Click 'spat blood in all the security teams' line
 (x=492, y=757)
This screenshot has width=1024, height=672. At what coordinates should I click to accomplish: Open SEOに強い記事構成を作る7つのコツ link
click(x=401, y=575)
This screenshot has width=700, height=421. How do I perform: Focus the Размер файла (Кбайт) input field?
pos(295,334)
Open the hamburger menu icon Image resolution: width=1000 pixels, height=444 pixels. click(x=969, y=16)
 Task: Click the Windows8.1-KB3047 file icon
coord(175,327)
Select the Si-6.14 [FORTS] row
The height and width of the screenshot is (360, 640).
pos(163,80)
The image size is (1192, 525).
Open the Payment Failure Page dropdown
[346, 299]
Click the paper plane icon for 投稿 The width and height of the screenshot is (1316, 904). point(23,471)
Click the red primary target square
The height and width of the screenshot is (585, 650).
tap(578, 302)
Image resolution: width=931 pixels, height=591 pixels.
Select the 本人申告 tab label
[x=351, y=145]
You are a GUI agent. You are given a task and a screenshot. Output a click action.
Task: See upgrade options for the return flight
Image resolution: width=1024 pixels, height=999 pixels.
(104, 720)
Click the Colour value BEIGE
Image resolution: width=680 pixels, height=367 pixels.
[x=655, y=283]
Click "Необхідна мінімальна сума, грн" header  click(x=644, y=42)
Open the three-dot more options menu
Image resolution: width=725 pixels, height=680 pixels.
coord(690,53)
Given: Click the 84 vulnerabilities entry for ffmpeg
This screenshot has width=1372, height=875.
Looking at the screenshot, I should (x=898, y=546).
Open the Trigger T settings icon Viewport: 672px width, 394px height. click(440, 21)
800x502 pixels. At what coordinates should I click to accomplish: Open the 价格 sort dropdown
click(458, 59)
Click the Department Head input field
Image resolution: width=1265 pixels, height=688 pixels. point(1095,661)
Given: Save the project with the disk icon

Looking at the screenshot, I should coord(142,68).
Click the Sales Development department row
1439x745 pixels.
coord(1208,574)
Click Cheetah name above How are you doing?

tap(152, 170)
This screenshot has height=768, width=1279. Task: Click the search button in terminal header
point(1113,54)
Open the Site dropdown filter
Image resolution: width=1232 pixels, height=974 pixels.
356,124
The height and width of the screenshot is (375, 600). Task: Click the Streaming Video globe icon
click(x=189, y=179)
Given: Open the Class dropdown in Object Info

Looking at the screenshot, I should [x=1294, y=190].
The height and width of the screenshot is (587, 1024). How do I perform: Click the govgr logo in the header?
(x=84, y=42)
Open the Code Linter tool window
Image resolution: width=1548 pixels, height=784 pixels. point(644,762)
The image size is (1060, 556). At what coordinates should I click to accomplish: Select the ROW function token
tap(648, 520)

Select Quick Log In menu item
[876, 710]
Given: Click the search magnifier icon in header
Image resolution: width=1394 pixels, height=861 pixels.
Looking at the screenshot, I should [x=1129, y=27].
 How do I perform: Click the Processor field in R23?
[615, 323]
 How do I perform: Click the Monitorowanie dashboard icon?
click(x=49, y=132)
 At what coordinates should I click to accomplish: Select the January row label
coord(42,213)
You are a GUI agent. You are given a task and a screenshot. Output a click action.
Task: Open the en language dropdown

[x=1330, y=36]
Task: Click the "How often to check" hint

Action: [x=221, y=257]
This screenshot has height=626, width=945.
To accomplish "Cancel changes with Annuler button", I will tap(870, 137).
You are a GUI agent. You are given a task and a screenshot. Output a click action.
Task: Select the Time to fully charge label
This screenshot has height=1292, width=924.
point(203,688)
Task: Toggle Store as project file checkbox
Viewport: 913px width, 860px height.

WORK INSTRUCTIONS: Every line of the listing should be printed again exactly.

ANSWER BELOW:
Click 'spat blood in all the security teams' line
 (x=492, y=757)
This screenshot has width=1024, height=672. At what coordinates should I click to accomplish: Open SEOに強い記事構成を作る7つのコツ link
click(x=401, y=575)
This screenshot has width=700, height=421. How do I perform: Focus the Размер файла (Кбайт) input field?
pos(295,334)
Open the hamburger menu icon Image resolution: width=1000 pixels, height=444 pixels. click(x=969, y=16)
 Task: Click the Windows8.1-KB3047 file icon
coord(175,327)
Select the Si-6.14 [FORTS] row
The height and width of the screenshot is (360, 640).
pos(163,80)
The image size is (1192, 525).
Open the Payment Failure Page dropdown
[346, 299]
Click the paper plane icon for 投稿 The width and height of the screenshot is (1316, 904). point(23,471)
Click the red primary target square
The height and width of the screenshot is (585, 650).
tap(578, 302)
Image resolution: width=931 pixels, height=591 pixels.
Select the 本人申告 tab label
[x=351, y=145]
You are a GUI agent. You are given a task and a screenshot. Output a click action.
Task: See upgrade options for the return flight
Image resolution: width=1024 pixels, height=999 pixels.
(104, 720)
Click the Colour value BEIGE
Image resolution: width=680 pixels, height=367 pixels.
[x=655, y=283]
Click "Необхідна мінімальна сума, грн" header  click(x=644, y=42)
Open the three-dot more options menu
Image resolution: width=725 pixels, height=680 pixels.
coord(690,53)
Given: Click the 84 vulnerabilities entry for ffmpeg
This screenshot has width=1372, height=875.
Looking at the screenshot, I should (x=898, y=546).
Open the Trigger T settings icon Viewport: 672px width, 394px height. click(440, 21)
800x502 pixels. At what coordinates should I click to accomplish: Open the 价格 sort dropdown
click(458, 59)
Click the Department Head input field
Image resolution: width=1265 pixels, height=688 pixels. point(1095,661)
Given: Save the project with the disk icon

Looking at the screenshot, I should coord(142,68).
Click the Sales Development department row
1439x745 pixels.
coord(1208,574)
Click Cheetah name above How are you doing?

tap(152, 170)
This screenshot has height=768, width=1279. Task: Click the search button in terminal header
point(1113,54)
Open the Site dropdown filter
Image resolution: width=1232 pixels, height=974 pixels.
356,124
The height and width of the screenshot is (375, 600). Task: Click the Streaming Video globe icon
click(x=189, y=179)
Given: Open the Class dropdown in Object Info

Looking at the screenshot, I should [x=1294, y=190].
The height and width of the screenshot is (587, 1024). How do I perform: Click the govgr logo in the header?
(x=84, y=42)
Open the Code Linter tool window
Image resolution: width=1548 pixels, height=784 pixels. point(644,762)
The image size is (1060, 556). At what coordinates should I click to accomplish: Select the ROW function token
tap(648, 520)

Select Quick Log In menu item
[876, 710]
Given: Click the search magnifier icon in header
Image resolution: width=1394 pixels, height=861 pixels.
Looking at the screenshot, I should [x=1129, y=27].
 How do I perform: Click the Processor field in R23?
[615, 323]
 How do I perform: Click the Monitorowanie dashboard icon?
click(x=49, y=132)
 At what coordinates should I click to accomplish: Select the January row label
coord(42,213)
You are a GUI agent. You are given a task and a screenshot. Output a click action.
Task: Open the en language dropdown

[x=1330, y=36]
Task: Click the "How often to check" hint

Action: [x=221, y=257]
This screenshot has height=626, width=945.
To accomplish "Cancel changes with Annuler button", I will tap(870, 137).
You are a GUI agent. You are given a task and a screenshot. Output a click action.
Task: Select the Time to fully charge label
This screenshot has height=1292, width=924.
point(203,688)
Task: Toggle Store as project file checkbox
Viewport: 913px width, 860px height.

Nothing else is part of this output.